Sivil toplumun devlet alanı dışında ayrı bir alan olarak kabul görmesi 18. yüzyıldan sonra olmuştur. Böylece sivil toplum bireylerin, kamusal alanda bir dizi hak ve yükümlülüklerle donatıldıkları bir alan olarak ortaya çıkmaya ve bağımsız örgütlenmelere temel olmaya başlamıştır. 1750'li yıllardan itibaren, sivil toplum, artık devlet kavramıyla ilişkilendirilmekten çıkmış, giderek devlete eşdeğer nitelikte ayrı bir kavramı temsil etmeye başlamıştır. Bu durum o dönemde liberal bir dünya görüşünü savunan burjuvazinin, sivil toplum kavramını, siyasi alandan bağımsız, toplumun özel yaşamına ve ekonomik pazara ayrılmış bir sosyal alan ile eş tutmasından kaynaklanmıştır.

Hegel açısından sivil toplum

Hegel sivil toplumla devlet ayrımı yapan ilk düşünürdür. Hegel felsefesi içinde sivil toplum ile devlet ilişkisi, hem bir zıtlık hem de bir bağlılık kapsamında oluşmaktadır. Sivil toplum devlet bünyesinde var olan anlaşmazlıkları çözüme kavuşturmak, akılcı çözümler geliştirmek ve etik bir anlam kazanmak açısından gereksinim duyarken, devlet de temsil ettiği etik amaçlara ulaşma araçları için sivil topluma gereksinim duymaktadır.

Karşılıklı olarak birbirlerine bağlı iki olgu olmasıyla birlikte devlet ve sivil toplum aynı çerçeve içinde değildir. Hegel’in bakış açısında önce devlet gelmektedir. Üstün ve ayrıcalıklı olan devlettir. Tekelciliğin tehlikelerinin farkına varan Hegel, bu tehlikeden uzak durabilmek için devletin üstün konumunu ortaya atar. Neticede sivil toplum bencil menfaatlerin, çekişme ve anlaşmazlıkların kapsandığı bir alandır.

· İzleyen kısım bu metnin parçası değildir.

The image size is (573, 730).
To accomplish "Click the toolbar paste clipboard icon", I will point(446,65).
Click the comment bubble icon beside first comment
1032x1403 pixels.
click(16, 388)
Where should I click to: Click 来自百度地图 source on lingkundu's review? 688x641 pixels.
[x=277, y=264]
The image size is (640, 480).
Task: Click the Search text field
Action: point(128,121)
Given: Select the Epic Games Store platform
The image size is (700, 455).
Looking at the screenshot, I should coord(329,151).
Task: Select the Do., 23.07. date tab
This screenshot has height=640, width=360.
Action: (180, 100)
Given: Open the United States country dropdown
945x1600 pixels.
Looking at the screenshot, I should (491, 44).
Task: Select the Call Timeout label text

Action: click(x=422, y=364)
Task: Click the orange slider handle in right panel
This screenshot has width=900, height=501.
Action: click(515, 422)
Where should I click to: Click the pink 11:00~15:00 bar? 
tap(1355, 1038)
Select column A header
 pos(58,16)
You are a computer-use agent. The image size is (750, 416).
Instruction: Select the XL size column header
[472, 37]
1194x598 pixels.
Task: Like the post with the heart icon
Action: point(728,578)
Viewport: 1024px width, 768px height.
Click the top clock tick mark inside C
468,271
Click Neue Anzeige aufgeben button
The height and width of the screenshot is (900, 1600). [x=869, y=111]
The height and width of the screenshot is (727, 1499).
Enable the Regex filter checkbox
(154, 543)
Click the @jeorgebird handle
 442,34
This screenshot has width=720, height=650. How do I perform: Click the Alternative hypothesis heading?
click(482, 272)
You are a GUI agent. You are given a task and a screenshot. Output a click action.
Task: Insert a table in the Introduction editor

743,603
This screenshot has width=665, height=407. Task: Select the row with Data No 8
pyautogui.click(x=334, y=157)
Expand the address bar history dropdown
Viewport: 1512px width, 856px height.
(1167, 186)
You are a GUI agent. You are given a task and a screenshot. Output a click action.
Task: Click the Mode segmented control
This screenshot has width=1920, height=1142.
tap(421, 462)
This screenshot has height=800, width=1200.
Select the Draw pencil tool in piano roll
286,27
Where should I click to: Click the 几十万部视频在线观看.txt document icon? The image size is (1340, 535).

Marx açısından sivil toplum

Marksist akımının kurucusu olarak kabul edilen Marx, Hobbes ve Hegel’in düşüncelerindekine benzer şekilde, devleti toplumsal ve ekonomik yaşamın bütününü kapsayıcı bir kuruluş şeklinde değil, söz konusu alanları kapsayan sivil toplumun hizmeti altında bulunan bir kuruluş diğer bir deyişle olgu olarak görmektedir. Marx açısından devlet toplumsal hayatın bütün alanlarını belirlememekte, tam tersi bir durum olarak sivil toplum bu alanları belirlemektedir.

Marx’ta sivil toplum, ekonomik ilişkilerin belirlediği bir ilişkiler bütünü olarak ortaya çıkar .Marx, sivil toplumu ekonomi politikte aranması gerektiğini belirterek altyapı ve üstyapı arasındaki ilişkiler hakkındaki tezini geliştirir.

Üstyapı olarak devlet yani siyasi toplum özerk bir alan olup, ekonomik alanın ait olduğu altyapı ise bencil rekabet, sömürü ve sınıf eşitsizliği alanı olarak ifade edilir.

Marx’ın ifadesiyle “ Sivil toplum, üretici güçlerin gelişiminin belli bir aşamasında bireylerin bütün maddi ilişkilerini kucaklar. Sivil toplum,  bütün ticaret ve sanayi hayatını kapsar.

Gramsci açısından sivil toplum

Gramsci’nin teorisi, bütün Marksist gelenekle kıyaslandığında derin bir yenilik getirir; Gramsci’de sivil toplum altyapısal alanda değil üstyapısal alandadır.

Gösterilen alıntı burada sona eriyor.